Rise of the AI and Data Economy

By Ethan Widlansky (PO’22)

The Senate Small Business Committee, chaired by Marco Rubio, convened a hearing in late February to discuss its latest report “‘The Made in China 2025’ industrial plan.” Spurned by many free-market Republicans, the report considers “not whether states should organize their economies, but how they should organize them.” A self-avowed free-market apostle as a candidate in the 2016 election, Rubio pulled a political 180 in his report. What in the world could have provoked this change? The short answer: artificial intelligence (AI). The long answer? It will follow.

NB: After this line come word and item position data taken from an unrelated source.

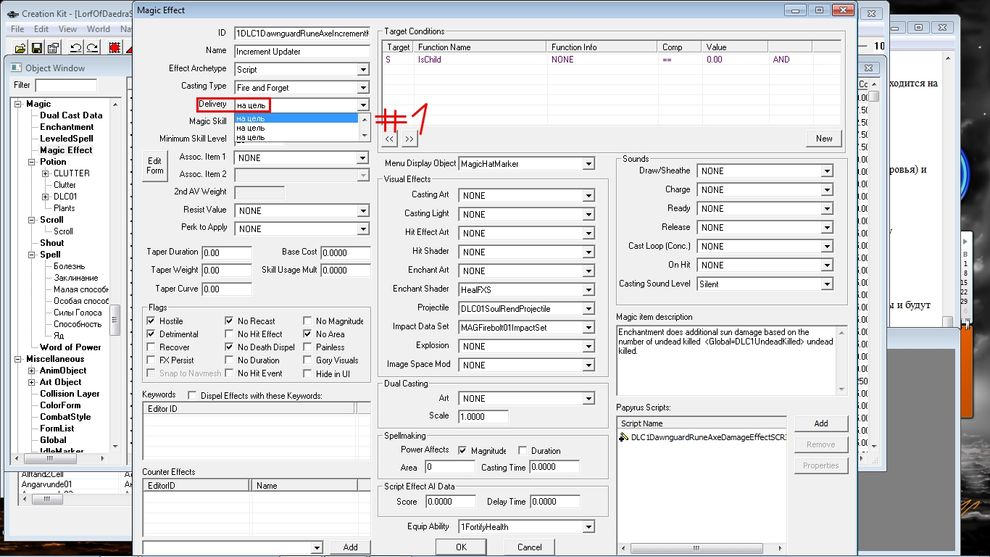
Task: Open the World menu
Action: coord(98,29)
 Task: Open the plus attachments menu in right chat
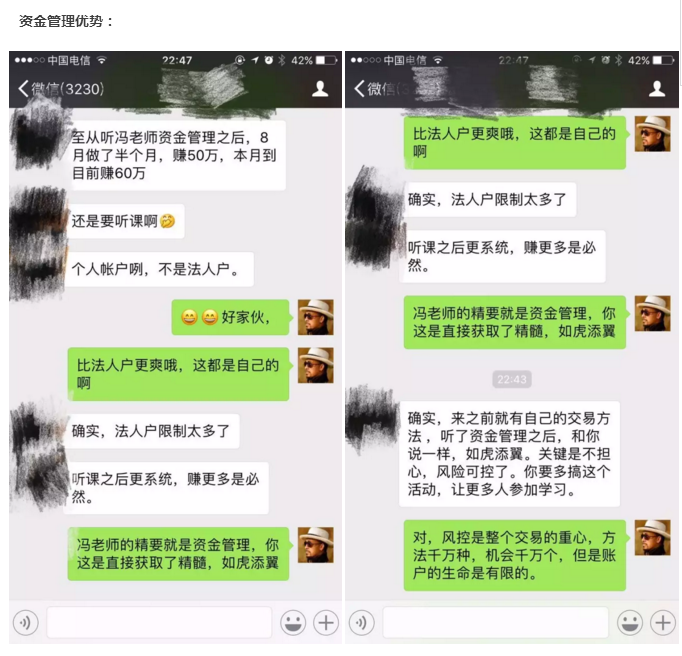coord(663,623)
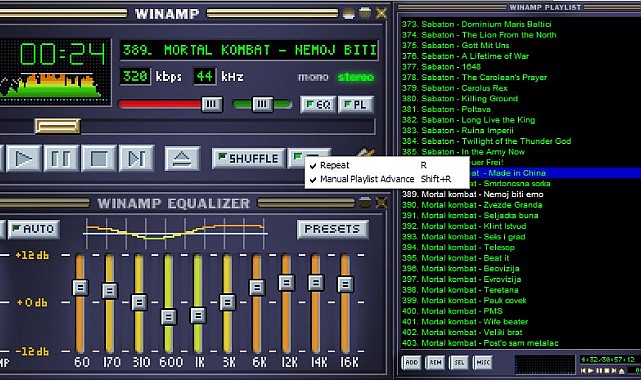The height and width of the screenshot is (380, 641).
Task: Pause playback with the pause button
Action: click(61, 158)
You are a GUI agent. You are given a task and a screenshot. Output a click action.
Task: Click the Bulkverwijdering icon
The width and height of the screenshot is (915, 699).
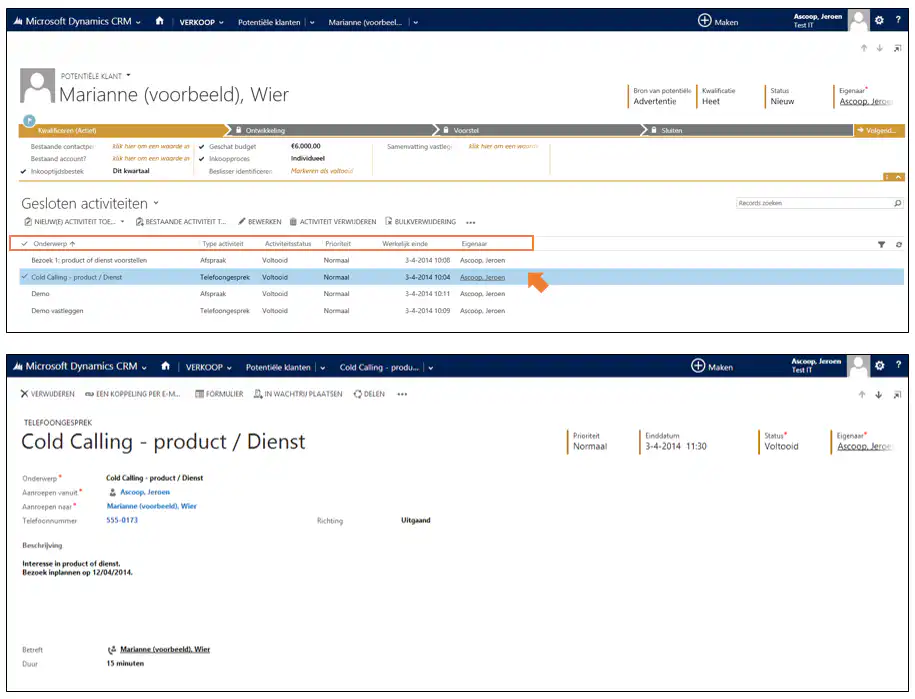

The Small Business Committee report discusses Chinese President Xi Xinping’s flagship “Made in China 2025” policy agenda, which targets 10 high-value industry sectors for “global dominance.” The report’s authors fret most over China’s growing interest and investment in AI; they don’t want to see China douse the American tech sector’s dynamism in an emerging sector that many analysts see as the future of computing. By some liberal estimates cited in Rubio’s report, “China currently has more than 30 times more capital invested in quantum research than in the U.S.” Ultimately, Rubio concludes: “comparing areas of China’s success to America’s relative decline can help identify areas for creative reform.” Reform of what? “Infonomics.”

What is infonomics—or more simply, the information economy—and where did it come from?

Infonomics is defined as an “emerging discipline of managing and accounting for information with the same or similar rigor and formality as other traditional assets (e.g., financial, physical, intangible, human capital).” The term has its roots in dot-com bubble burst fallout of the early 2000s, when companies “badly needed a way to make money… [and] gathering data for targeted advertising was the quickest fix.” We generate data and metadata (the data about data) with our every digital interaction: these keystrokes, your online article view, and that fun hyperlink you clicked in the first paragraph were (probably) all tracked. And that’s just a tiny fraction of the data we generate in a day. You might share this article with your friends after you read it, take a couple of Snapchat selfies, mindlessly scroll through Facebook until your class or shift is over, and then navigate home. Firms collect all of your activity automatically—in part because firms are lazy and don’t want to catalog and delete extraneous data and in part because data are a new kind of money; data are the newly-minted currency of our information economy. For example, companies like Google, Facebook, Microsoft, Tencent, Alibaba, and Amazon discovered not long ago that big data could feed artificial intelligence algorithms and create lucrative services, like “suggested for you.” The more data fed into an algorithm, the better model said algorithm can generate—so companies are always pining for more information.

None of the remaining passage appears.